▶ _WHAT YOU ARE ASKED TO DO_
Please list every line of the records below that contains the word "circle", matching case exactly.

--- Start MATERIAL SHOWN ---

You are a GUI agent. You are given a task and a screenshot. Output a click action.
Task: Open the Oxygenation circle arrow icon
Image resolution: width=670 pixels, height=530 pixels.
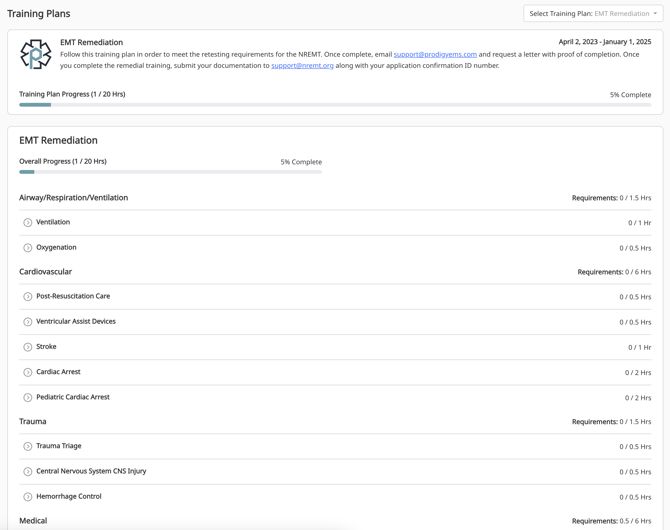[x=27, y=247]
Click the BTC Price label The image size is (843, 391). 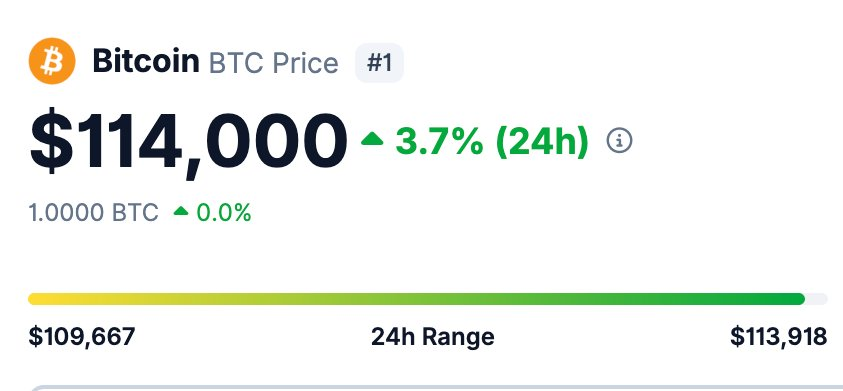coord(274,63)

--- End MATERIAL SHOWN ---

▶ _TASK OUTPUT_
Task: Open the Oxygenation circle arrow icon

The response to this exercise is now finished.